WASHINGTON — The U.S. Senate confirmed Federal Reserve Board Chairman Ben Bernanke to a second four-year term on Thursday, but not before lawmakers from both parties skewered him for his performance as a steward of the economy and the banking system.
The 70-30 vote came amid growing criticism of the Federal Reserve for secrecy and controversial decisions made during the $182 billion rescue of troubled insurance giant American International Group.
Ahead of the vote, Bernanke agreed to an unprecedented audit of the Fed's handling of AIG matters by the Government Accountability Office, the watchdog arm of Congress. That's only one of a number of challenges he faces in his second term directing the nation's central bank.
To his supporters, the quiet, professorial Fed chairman, a former Princeton economist, saved the global financial system from ruin over the past two years. His detractors called him complicit in the worst economic downturn since the Great Depression.
"Bernanke fiddled while our markets burned," Sen. Richard Shelby, R-Ala., the Senate Banking Committee's top Republican, said before his "no" vote.
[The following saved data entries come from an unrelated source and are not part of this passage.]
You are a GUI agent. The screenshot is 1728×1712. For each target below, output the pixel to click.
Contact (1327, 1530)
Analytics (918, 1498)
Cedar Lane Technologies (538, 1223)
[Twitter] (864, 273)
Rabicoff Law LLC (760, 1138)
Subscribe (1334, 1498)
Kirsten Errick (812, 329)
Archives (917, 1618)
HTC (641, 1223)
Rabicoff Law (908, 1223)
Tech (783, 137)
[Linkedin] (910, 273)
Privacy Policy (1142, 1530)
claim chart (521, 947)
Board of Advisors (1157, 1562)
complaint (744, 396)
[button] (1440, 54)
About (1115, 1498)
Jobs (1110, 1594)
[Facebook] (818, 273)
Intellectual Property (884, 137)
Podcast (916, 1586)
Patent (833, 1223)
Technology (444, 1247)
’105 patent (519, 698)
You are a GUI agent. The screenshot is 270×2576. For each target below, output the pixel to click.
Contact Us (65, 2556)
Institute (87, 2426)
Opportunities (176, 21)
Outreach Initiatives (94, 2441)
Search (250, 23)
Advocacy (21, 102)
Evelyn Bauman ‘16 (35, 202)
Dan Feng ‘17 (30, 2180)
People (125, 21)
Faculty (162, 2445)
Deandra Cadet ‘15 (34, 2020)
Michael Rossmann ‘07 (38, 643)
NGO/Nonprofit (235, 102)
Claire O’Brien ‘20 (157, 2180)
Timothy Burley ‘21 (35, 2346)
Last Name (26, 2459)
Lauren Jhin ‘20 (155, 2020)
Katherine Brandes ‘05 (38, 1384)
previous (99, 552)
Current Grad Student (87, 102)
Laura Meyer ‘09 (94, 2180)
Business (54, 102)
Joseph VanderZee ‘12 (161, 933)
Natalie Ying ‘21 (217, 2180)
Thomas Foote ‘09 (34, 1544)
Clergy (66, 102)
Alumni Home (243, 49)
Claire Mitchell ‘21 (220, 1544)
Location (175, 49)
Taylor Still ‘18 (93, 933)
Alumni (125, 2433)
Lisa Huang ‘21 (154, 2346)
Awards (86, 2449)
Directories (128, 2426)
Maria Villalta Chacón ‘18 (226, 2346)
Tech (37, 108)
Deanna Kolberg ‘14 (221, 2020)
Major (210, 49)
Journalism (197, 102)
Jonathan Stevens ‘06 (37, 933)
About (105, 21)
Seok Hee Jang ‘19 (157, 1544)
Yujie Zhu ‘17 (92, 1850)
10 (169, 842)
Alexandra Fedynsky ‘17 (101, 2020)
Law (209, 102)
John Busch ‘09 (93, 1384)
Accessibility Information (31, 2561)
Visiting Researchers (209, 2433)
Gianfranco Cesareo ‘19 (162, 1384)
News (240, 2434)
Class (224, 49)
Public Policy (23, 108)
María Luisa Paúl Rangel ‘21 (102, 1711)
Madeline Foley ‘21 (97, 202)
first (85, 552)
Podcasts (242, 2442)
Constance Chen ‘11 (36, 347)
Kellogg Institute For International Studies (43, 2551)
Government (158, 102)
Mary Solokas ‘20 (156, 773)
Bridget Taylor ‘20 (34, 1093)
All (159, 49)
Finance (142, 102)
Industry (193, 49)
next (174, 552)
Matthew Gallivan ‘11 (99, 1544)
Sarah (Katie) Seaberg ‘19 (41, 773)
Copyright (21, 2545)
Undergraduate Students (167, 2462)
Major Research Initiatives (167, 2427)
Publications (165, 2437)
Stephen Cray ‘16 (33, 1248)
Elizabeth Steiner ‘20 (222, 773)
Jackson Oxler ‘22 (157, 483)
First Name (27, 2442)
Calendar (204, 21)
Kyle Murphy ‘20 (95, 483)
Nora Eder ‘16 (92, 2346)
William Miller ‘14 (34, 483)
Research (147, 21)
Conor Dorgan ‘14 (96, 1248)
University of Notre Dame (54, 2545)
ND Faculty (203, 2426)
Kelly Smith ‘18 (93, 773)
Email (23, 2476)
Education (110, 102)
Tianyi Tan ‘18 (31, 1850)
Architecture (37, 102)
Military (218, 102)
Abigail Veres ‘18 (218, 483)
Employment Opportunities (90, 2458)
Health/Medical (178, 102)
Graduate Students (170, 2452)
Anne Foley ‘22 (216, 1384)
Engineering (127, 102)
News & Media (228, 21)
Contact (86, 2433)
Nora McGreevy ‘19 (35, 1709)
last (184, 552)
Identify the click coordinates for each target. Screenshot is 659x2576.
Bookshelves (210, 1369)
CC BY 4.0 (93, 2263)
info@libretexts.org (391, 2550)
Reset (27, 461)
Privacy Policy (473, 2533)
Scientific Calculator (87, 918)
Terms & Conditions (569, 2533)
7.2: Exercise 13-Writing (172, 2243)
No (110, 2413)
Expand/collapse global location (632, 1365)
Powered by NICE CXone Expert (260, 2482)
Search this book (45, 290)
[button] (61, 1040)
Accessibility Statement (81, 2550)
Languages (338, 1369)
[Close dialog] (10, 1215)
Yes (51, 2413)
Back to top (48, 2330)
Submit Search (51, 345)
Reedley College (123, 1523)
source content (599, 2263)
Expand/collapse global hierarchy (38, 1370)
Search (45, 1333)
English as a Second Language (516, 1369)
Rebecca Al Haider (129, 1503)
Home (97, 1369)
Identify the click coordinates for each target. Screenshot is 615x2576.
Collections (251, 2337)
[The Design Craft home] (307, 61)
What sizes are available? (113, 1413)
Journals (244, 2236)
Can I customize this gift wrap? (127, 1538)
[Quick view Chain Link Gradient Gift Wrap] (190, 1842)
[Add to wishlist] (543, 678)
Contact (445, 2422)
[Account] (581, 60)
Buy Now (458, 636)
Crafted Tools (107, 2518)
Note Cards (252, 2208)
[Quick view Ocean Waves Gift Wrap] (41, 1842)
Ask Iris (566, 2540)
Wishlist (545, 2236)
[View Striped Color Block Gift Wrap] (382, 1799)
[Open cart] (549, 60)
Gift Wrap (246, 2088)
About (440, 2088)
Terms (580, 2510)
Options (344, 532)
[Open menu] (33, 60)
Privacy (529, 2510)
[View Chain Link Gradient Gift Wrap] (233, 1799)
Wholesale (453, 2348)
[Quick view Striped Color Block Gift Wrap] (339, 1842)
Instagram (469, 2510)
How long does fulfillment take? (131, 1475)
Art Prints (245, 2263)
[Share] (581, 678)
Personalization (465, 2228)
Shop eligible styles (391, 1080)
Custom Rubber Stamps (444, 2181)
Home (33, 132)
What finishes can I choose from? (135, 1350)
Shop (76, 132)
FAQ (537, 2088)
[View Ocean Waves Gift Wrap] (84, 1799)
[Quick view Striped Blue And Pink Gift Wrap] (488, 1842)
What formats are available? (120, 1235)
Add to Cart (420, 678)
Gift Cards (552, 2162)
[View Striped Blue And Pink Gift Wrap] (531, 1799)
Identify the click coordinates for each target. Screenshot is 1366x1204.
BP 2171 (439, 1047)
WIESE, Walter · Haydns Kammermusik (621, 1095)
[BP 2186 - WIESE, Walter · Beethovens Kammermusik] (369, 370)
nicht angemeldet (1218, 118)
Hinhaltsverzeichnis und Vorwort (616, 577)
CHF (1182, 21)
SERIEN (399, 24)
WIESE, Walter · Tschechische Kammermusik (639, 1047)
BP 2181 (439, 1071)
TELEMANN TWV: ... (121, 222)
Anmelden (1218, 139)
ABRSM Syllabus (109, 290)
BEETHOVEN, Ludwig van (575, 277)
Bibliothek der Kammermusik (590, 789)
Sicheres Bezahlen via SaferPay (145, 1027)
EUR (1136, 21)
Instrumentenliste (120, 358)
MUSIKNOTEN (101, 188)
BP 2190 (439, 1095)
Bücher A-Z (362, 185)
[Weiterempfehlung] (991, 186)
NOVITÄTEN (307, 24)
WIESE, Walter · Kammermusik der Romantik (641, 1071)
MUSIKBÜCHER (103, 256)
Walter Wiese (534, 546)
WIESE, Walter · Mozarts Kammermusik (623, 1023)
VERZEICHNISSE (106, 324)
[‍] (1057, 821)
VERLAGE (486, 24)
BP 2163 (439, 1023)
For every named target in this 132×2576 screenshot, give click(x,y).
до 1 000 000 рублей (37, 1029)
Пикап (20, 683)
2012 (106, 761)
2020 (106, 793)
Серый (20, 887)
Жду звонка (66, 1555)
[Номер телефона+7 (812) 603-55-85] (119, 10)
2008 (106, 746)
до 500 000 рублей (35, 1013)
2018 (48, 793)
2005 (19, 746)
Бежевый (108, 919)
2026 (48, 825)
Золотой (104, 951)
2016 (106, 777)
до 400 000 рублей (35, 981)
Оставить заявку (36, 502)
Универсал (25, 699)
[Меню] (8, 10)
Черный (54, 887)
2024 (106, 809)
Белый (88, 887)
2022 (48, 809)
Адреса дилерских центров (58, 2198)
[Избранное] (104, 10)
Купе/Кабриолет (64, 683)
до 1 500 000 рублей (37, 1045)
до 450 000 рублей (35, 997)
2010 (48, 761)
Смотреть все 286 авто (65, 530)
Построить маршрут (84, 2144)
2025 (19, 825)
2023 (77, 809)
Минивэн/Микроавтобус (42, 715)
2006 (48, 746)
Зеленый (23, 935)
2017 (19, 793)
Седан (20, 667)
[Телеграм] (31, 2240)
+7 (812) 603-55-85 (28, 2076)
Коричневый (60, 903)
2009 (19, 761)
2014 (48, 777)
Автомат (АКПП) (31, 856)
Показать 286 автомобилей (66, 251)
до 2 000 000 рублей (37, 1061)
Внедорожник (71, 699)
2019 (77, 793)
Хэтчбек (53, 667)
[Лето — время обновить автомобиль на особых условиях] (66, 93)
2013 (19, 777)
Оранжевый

Complaints were bipartisan.
"The American people have the right to ask whether the Fed is truly committed to supporting Main Street's economy, not just Wall Street," said Sen. Barbara Boxer, D-Calif. "And that is why I cannot support his reappointment."
Bernanke's nomination appeared shaky last week, but a strong push by the White House and Senate Democratic leaders — with solid support from most Republicans — quickly doused the political brushfire. His first term expires Sunday.
Still, the debate on the 56-year-old chairman's fate erupted into a clash over who's responsible — or will become a scapegoat — for the financial crisis.
With Bernanke's confirmation, pressure may grow on President Barack Obama to ease out Treasury Secretary Timothy Geithner or White House economic adviser Lawrence Summers, both of whom are faulted for being too close to Wall Street.
Supporters argued that Bernanke, an academic expert on the Great Depression, courageously took unprecedented steps to prevent its sequel.
"There is consensus that Mr. Bernanke kept the nation out of a Depression and has kept inflation in check," said Sen. Tim Johnson, D-S.D. "There is no doubt that having one of the world's foremost experts on the Great Depression at the helm of the Fed is a benefit to the nation."
Sen. Charles Schumer, D-N.Y., said that Bernanke's creative steps — such as broadening the universe of institutions that could receive Fed support and lending directly to big corporations that needed to roll over short-term debt — brought the economy back from the edge of an abyss.
"Nobody was more important in preventing the collapse . . . than Chairman Bernanke. I was there in the meetings, and I saw his steady hand," Schumer said.
For many, however — 18 Republicans, 11 Democrats and one independent — Bernanke simply corrected errors of his own making as a Fed governor from 2002-2005, and later as President George W. Bush's chairman of the Council of Economic Advisers in 2005-2006. Bush appointed him Fed chairman in 2006.
These errors, they said, included failing to use the Fed's powers to curb shoddy mortgage lending, such as no-documentation loans and mortgages with low teaser rates that later exploded into higher, unaffordable monthly payments.
"As the economy started to slide and the housing bubble peaked and then burst, Chairman Bernanke failed to notice the problems or do anything about them until it was too late," said Sen. Jim Bunning, R-Ky. "During that time, he made statements showing just how he did not understand what was really going on in the economy or how severe the crash would be."
Shortly after Bernanke took the Fed's helm, problems in subprime loans given to borrowers with the weakest credit undermined the housing market and eventually caused the entire financial system to crater in September 2008.
Bernanke was instrumental in convincing Congress to pass a $700 billion rescue of the financial system. He also used the Fed's resources in creative ways to sustain lending in the economy as global credit markets seized up. His efforts helped stem the panic, but another of his predecessors, Paul Volcker, questioned whether Bernanke had the authority to do much of what he'd done.
The lack of clear rules meant that steps taken by Bernanke's Fed are now being second-guessed. Numerous congressional committees are examining how the Fed decided to help different Wall Street firms, and one panel has issued subpoenas. A pending bill to overhaul financial regulation includes a full independent audit of Fed activities, something never done before.
Beyond those headaches, Bernanke in his second term must take care in unwinding massive purchases of complex securities, steps taken to shore up the housing market and restore consumer lending. These purchases have swelled the Fed's balance sheet to almost $2.3 trillion, and some analysts warn that this is akin to printing money and could spark inflation once the recession subsides.
If inflation flares, Bernanke may face an unpleasant choice between increasing interest rates to quell inflation, which would slow the recovery, or tolerating rising inflation and angering creditors who'll see the value of their investments erode.
"It's not an enviable position," said Michael Williams, dean of Touro College graduate business school in New York, who says that Bernanke is blamed for problems created before his tenure. "When politicians say that this happened on his watch, it's complete garbage."